Tucker slid a sideways glance at her, noticing that it didn’t appear she knew she’d said the last sentence out loud. “Someone hit you?”
Elise shook herself slightly, as though trying to reset her memories and take back her words. “It was a long time ago.”
“Tell me,” Tucker commanded, though not unkindly.
Though it had only been only a morning and part of an afternoon, the two of them had found a cadence with each other quite early on, sharing comfortable pauses in conversation, interacting with Betsy equally, and then quietly talking in the front seat, a gentle rhythm of conversation ranging from current news to the environment to Elise’s favorite recipes.
She had found him surprisingly easy to talk to, and that surprised her.
After his gruff first meeting with her, and Rose’s intimation that he was ‘the master’, and was a tough man, she was surprised by his solicitude and easy conversation.
She was also taken aback by how good he was with Betsy – it was clear he wasn’t entirely comfortable around children, but he made a genuine effort to speak to her like an adult, listen when she talked, and did just enough teasing and tickling to keep ‘Uncle Tucker’ in Betsy’s good graces.
And though she wouldn’t admit it to anyone – barely even to herself – he was awfully easy on the eyes. What she had initially thought was a rough and dark appearance was actually full of beauty in the planes and angles of his face, in the bad boy scruff on his cheeks, in the confident way he carried himself.
Elise shrugged, once. She was going to condense this for him as best she could. “No father, mother died young and pitiful, foster system, bad experiences, learned to take care of myself.”
Tucker was quiet for a long moment, studying her, studying the strength in her features, the proud tilt of her chin, those kissable lips.
Kissable?
He shook his head to rid himself of the inappropriate thought. “More.” It was a simple command, and one she knew she had to obey.

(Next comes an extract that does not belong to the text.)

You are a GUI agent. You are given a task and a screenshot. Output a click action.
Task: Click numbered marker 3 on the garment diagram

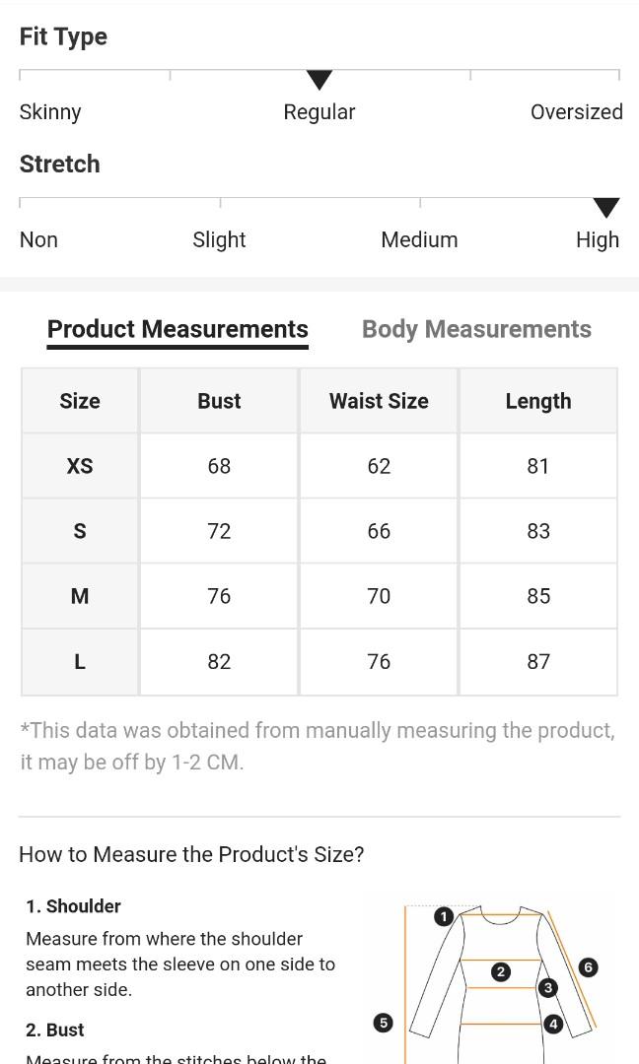point(548,988)
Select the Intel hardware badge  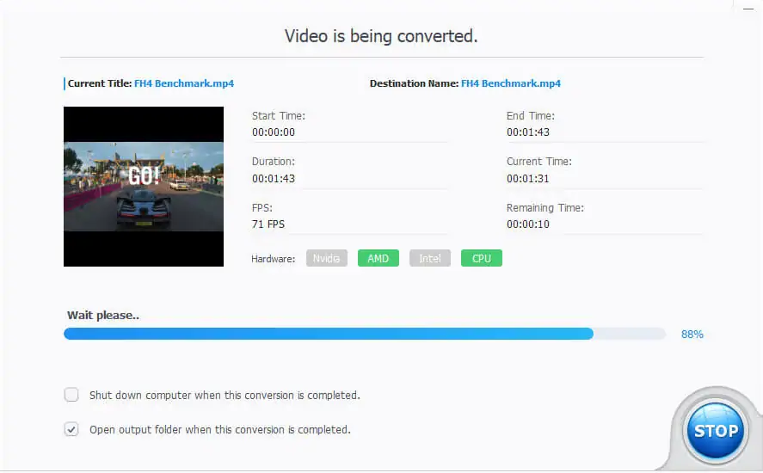click(x=430, y=258)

“Mom was a professional girlfriend – usually to married men, which I abhorred – and died without a penny to her name of a cocaine overdose. I went into an orphanage, then into the foster system. The system was…unkind.”
“How?”
Elise shrugged again, tugging her sweater down over her hands, as though readying for battle. “I was beaten. Starved. Passed from family to family with no continuity. Left to fend for myself.”
He sensed hesitation, but didn’t want to push.
“And… other things.”
Her body language betrayed her, he realized, watching her pull in on herself, pressing her breasts against her body with her arms, crossing her legs tightly as though cold.
He would bet his house and everything in it she’d been sexually abused.
And if he ever found the bastard who did that to her, he would kill him.
The strength of his conviction surprised him – he barely knew Annaliese Blake, but found himself drawn to her, to wanting to protect her, to knowing her thoughts. He found her thoughtful, patient, intelligent and full of soul and spirit.
All that, from just a few hours together.
His mother would call that kismet; he hoped it was just desperation for female companionship – something he’d been lacking for a while.
Elise Blake was off limits – she was his employee, not his entertainment.
He sighed, then gently reached out and touched her shoulder and squeezed lightly in a gesture of understanding. “I’m sorry,” he said simply, but his words were filled with empathy.
“I’m fine,” Elise replied woodenly. “I’m safe now. Aren’t I?” She asked the last as a half question, half statement, but he answered her anyway.
“You’ll always be safe at Timberline.”
With me, he added silently.
“I know,” she said, giving him a small smile. She looked around again and sighed with contentment. “Thank you for bringing me here.”
“Somehow, I knew you would appreciate it. Few people do.”
“It’s your favorite place, isn’t it?” Elise ventured, and he smiled.
“One of them. It’s hard to have a favorite up here,” he replied. “But yes, somehow, it feels like ‘mine’ when I’m here.”
“Exactly,” Elise nodded, and they shared a look between them, both staring into each other’s eyes for a long moment. Elise broke the gaze first with a half embarrassed smile, then pushed off the rock and walked towards Betsy – before she did or something said to her employer she might regret.